Opposition leader Benny Gantz accused Israeli Prime Minister Binyamin Netanyahu of threatening Israeli democracy by ending judicial review of Knesset laws and granting immunity from prosecution for government officials, which the Likud denied on Monday.
In his first speech to the Knesset as opposition leader, former IDF chief Gantz said: “After I fought against enemies who sought to erase us from the earth, I come today to battle against the new threat to the democratic system’s functioning and legal and constitutional institutions of the state.”
Blue and White co-chairman Yair Lapid was more extreme in his attack, claiming that “it’s a law that will turn us into Erdogan’s Turkey. If these laws pass, Israel won’t be the same country. Ask yourselves, in which countries does the ruler have immunity from the law?”

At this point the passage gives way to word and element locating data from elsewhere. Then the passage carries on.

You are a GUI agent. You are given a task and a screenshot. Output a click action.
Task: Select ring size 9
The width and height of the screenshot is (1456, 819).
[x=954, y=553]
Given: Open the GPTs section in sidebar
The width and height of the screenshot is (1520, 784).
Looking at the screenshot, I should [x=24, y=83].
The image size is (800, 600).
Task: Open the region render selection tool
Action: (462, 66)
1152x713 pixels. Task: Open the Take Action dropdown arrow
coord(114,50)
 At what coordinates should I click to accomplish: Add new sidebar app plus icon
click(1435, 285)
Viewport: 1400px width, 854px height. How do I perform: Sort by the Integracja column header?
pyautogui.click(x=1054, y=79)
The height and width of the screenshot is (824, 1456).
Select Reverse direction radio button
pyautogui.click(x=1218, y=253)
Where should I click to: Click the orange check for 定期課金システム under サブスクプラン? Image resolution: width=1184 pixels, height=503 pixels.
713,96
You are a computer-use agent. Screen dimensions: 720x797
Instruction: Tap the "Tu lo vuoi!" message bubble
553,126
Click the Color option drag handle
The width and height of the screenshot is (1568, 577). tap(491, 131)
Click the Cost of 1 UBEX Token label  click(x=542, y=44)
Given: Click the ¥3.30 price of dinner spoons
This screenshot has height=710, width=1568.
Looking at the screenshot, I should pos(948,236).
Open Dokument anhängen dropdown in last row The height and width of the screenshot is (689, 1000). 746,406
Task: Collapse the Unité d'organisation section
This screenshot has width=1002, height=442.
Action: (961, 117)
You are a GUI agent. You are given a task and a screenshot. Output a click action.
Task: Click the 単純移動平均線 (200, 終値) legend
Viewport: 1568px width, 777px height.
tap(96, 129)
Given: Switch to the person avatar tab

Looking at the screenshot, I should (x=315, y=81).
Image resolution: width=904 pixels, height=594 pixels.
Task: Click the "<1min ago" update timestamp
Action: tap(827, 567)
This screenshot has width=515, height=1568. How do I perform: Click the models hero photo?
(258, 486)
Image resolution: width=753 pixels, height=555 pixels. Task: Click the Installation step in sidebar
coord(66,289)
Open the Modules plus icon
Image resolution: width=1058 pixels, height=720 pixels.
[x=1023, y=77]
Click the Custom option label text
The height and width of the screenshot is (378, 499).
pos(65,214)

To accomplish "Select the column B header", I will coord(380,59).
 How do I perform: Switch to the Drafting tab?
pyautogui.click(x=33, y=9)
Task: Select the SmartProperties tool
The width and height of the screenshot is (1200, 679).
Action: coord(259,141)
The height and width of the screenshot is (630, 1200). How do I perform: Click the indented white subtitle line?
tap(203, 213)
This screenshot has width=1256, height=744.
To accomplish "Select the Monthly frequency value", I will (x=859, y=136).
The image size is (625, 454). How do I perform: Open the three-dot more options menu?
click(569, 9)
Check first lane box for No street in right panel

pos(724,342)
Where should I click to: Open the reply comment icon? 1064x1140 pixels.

Regarding a request submitted by Netanyahu’s attorneys asking Attorney General Mandelblit to postpone the premier’s pre-indictment hearing, scheduled for July, Lapid declared:
“The Attorney-General should cancel Netanyahu’s hearing. He doesn’t deserve one… Netanyahu doesn’t really want a hearing. He wants one thing: to drag the process out. He needs to form his ‘get out of jail’ government,” Lapid said.
The Gantz-Lapid attack was based on a story in Haaretz on Monday which said that
Netanyahu is developing legislation that will take away the High Court’s authority to override laws passed by the Knesset and government decisions.
Specifically, the report noted, the bill would prevent justices from ruling that efforts to shield Netanyahu from a pending indictment for corruption — whether through legislation or a government or Knesset decision — are unconstitutional.
On Monday evening, Netanyahu said what he thought of the newspaper’s coverage, though without naming Haaretz:
“My policy has always been to keep the court independent and strong, but that doesn’t mean an omnipotent court,” Netanyahu said in a tweet.
“The media is publishing tendentious leaks and distorted analyses that include proposals that are false,” he said. “All this is done to sow fear and prevent any change, aiming to hinder the return of the necessary balance between state branches in Israel.
“That balance is needed to pass laws that in the past were blocked or hindered in the past,” he adds. “These are laws the public expects us to pass: deportation of terrorists’ families, death penalty for terrorists and a law to expel infiltrators.”